> WHAT THE TASK ASKS:
Return each line of the listing exactly, though without its images.

> WORKING DATA:

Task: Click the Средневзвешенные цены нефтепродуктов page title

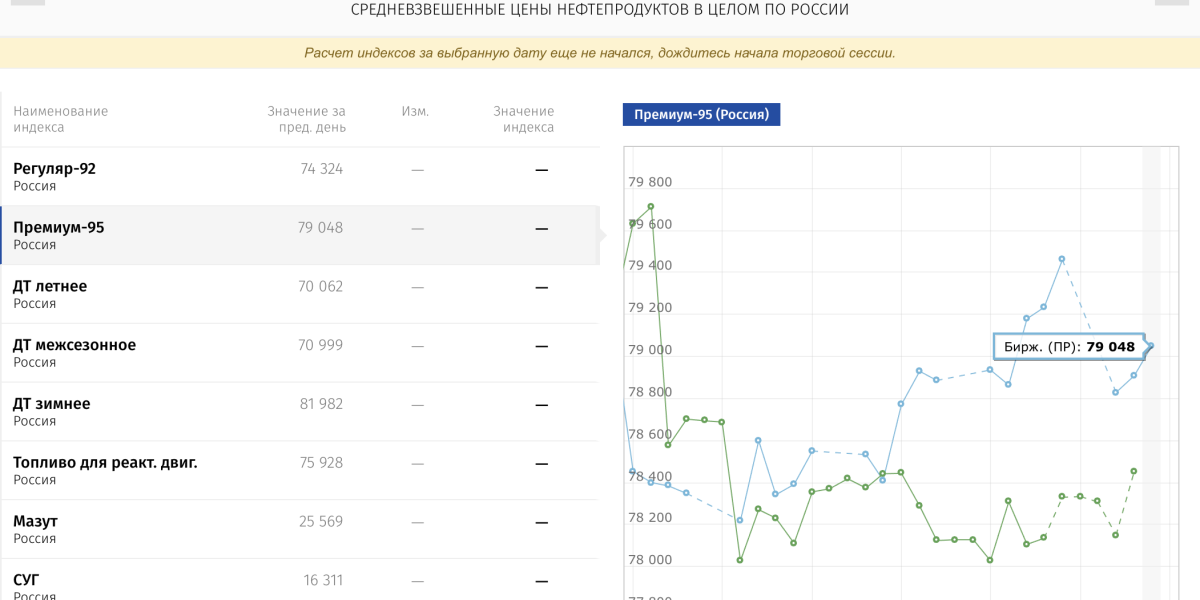Action: pos(600,10)
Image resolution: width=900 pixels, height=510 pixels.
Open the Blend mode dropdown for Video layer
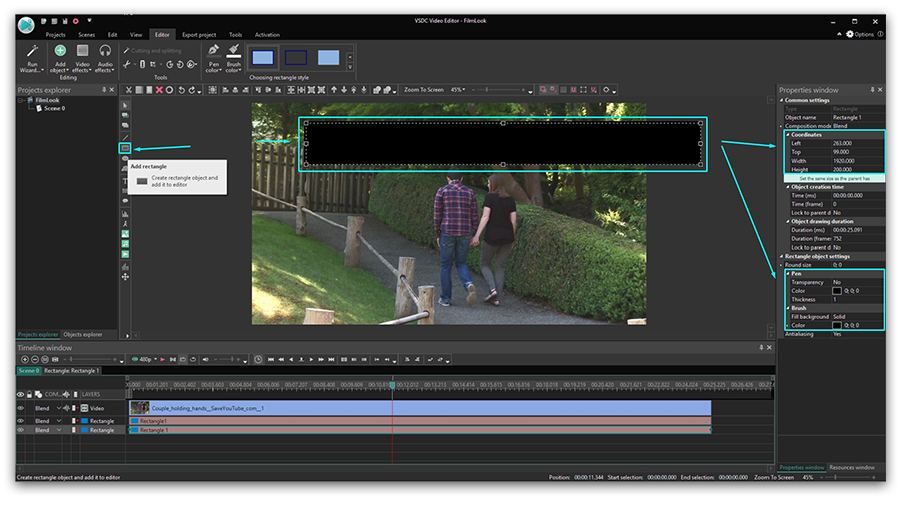(58, 408)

> EXERCISE RESPONSE:
Task: Click the Средневзвешенные цены нефтепродуктов page title

Action: pos(600,10)
Image resolution: width=900 pixels, height=510 pixels.
Open the Blend mode dropdown for Video layer
(58, 408)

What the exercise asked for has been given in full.